St Oswald's Church is a Church of England parish church located in Ashbourne, in the county of Derbyshire, England.

Background

The church is named after Oswald of Northumbria. A brass plaque in the chapel on the south side of the church commemorates its dedication on 24 April 1241 by Hugh de Pateshull, Bishop of Coventry and Lichfield.

Architecturally, it dominates the small town with its 212-foot spire which was referred to by George Eliot as the "finest single spire in England". It is said to have been started in 1240 by Bishop Hugh de Pateshull.  Construction probably lasted until the early 14th century. It replaced an earlier Saxon church, and possibly a second Norman one. (A Norman crypt was discovered during excavations in 1913.)

From 1837 to 1840, it was restored by Lewis Nockalls Cottingham, and then in the 1870s by George Gilbert Scott, who added the battlements to the chancel.

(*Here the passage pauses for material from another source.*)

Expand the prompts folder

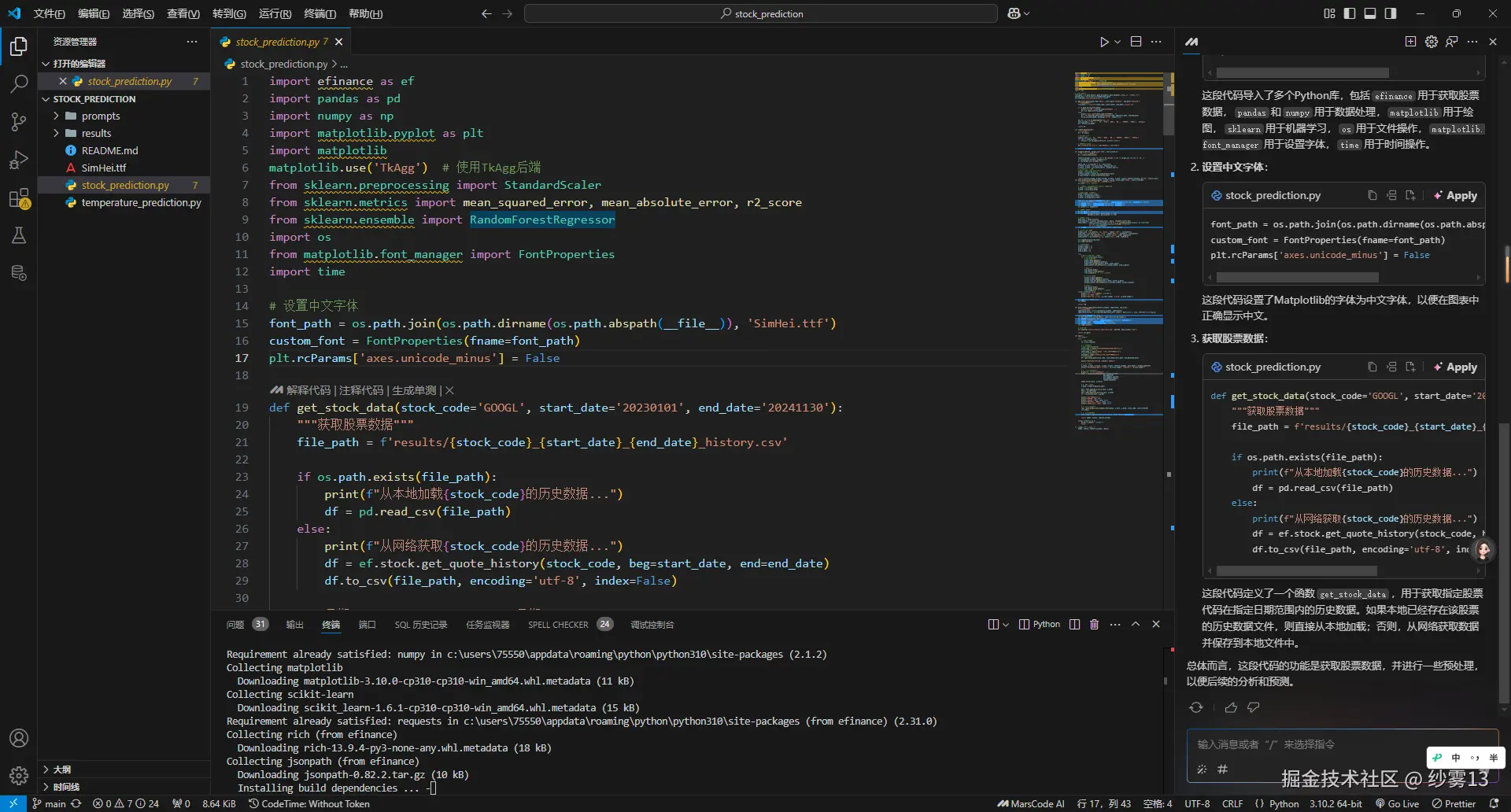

Until Ashbourne Hall was partially demolished, it and St Oswald's were the town's major monuments, standing at either end of the main street.  The entrance to the hall's grounds continued the main street through high gates.  What remains of the hall houses a retail unit and some unrelated offices.  As they were before the 18th century when the Boothby's rebuilt and refurbished their home, St Oswald's and its tower are once again the major landmark, and the church is the town's main attraction. The church is a Grade I listed building.

Stained glass

There is much stained glass in the church and these include a Christopher Whall window dated 1905. It was given to the church by Mr and Mrs Peveril Turnbull of Sandybrook Hall and it commemorates their daughters who died in a local fire. The window consists of three lights and contains representations of the Martyr Saints, St Cecilia, St Monica and St Dorothea. St Cecilia is seen falling asleep to the sounds of celestial music; an exquisite symbol of death. Girls play the organ dressed in medieval clothes with flowers and crowns in their hair and the celestial city is visible in one panel, viewed through a thicket of thorns. Whall's signature on this stained glass was his own thumbprint.

Memorials
Each of its transepts houses a chapel dedicated to leading local families.  In the north transept, the Cockaynes, and the Boothbys (who bought their home Ashbourne Hall in the early 18th century).  In the south transept is the Bradbourne's chapel.  These chapels contain funerary monuments which have contributed greatly to the church's renown.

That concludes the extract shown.